Performance Testing Series
This post is part of a series of blog posts about my performance tests in Azure SQL Database. For the first post in this series (and links to all of the other posts) please see here. For a summary of all the results please see here.
Performance Test Architecture
All elements of the test set up run in Azure, in the same region (Western Europe).
A Cloud Service (Worker Role) ran each test. This reads the definition of each test from a shared control database before executing the test against a target test database – i.e. preparing the database with test data, generating requests of the type and rate specified in the test definition, then cleaning up the test database.
The cloud service can scale to whatever number of request generating threads are required (provided a large enough cloud service instance is configured in Azure).
The cloud service also tracks and captures details of the test (response timings, data volumes, etc) and records this information in the control database.
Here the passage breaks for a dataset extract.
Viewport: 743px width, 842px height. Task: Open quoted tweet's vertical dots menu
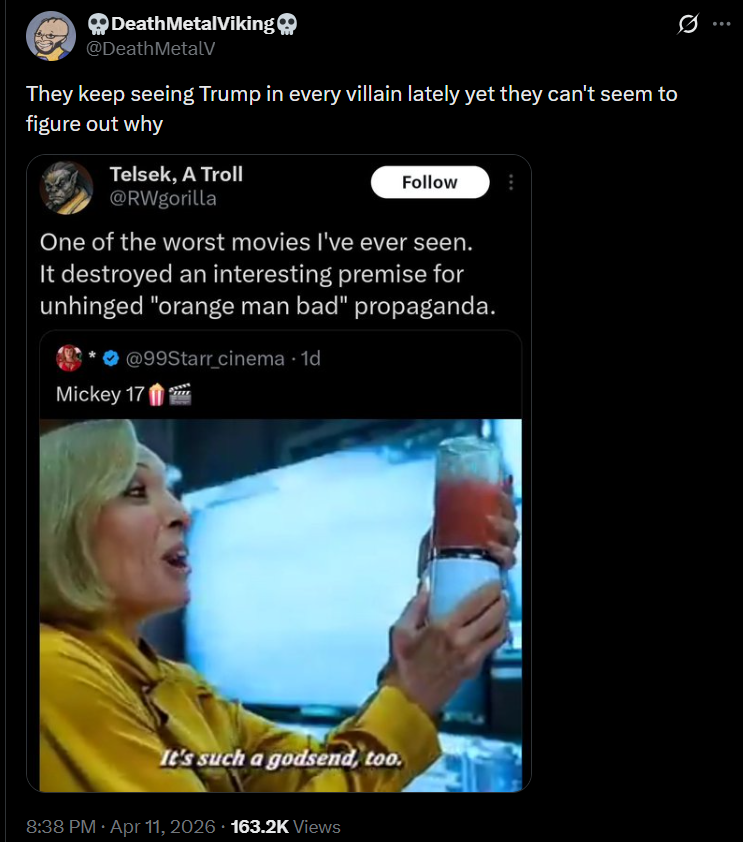pyautogui.click(x=511, y=182)
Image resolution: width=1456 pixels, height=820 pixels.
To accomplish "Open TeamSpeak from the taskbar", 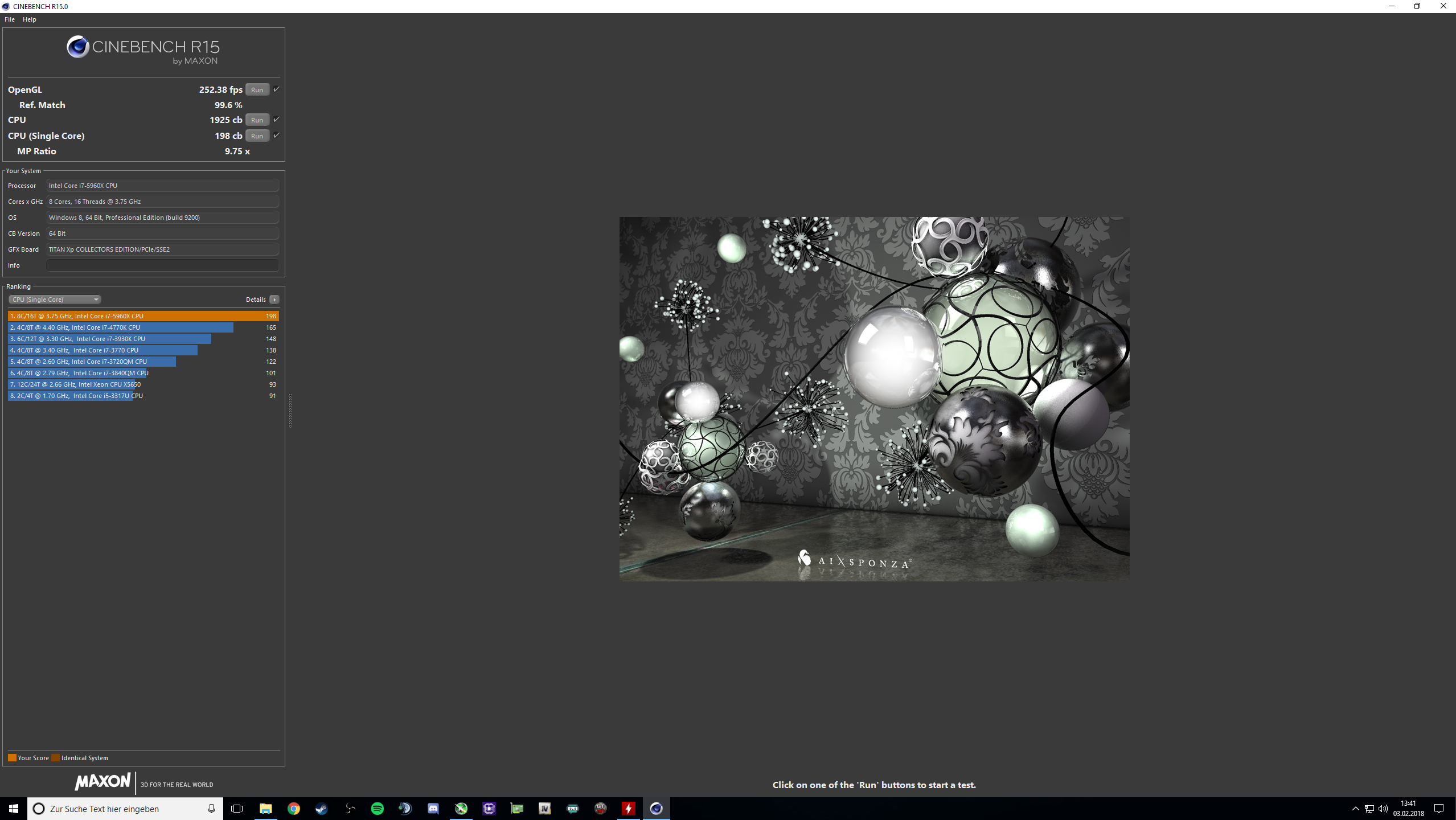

Fore more details, please continue reading below.
Performance Test Groups
The performance tests were divided into four types:
Quick Tests (QT)
The QT tests were initial fifteen minute tests designed to quickly probe the performance levels and help design the other tests.
Generally speaking, the results of these quick tests are not discussed in these posts at all, since these initial results were repeated (in more detail) using the other test types. The results of these quick tests were consistent with the more detailed tests.
Unlimited Tests (UT)
The UT tests allow a specified number of threads in the request generator (the cloud service) to generate an “unlimited” number of requests against the test database, i.e. the rate of the requests is not limited by the request generator. Within each thread, as soon as one request is completed another is generated. Each thread has at most one request pending at any one time (i.e. a single thread does not generate more than one request concurrently – this is true across all test types).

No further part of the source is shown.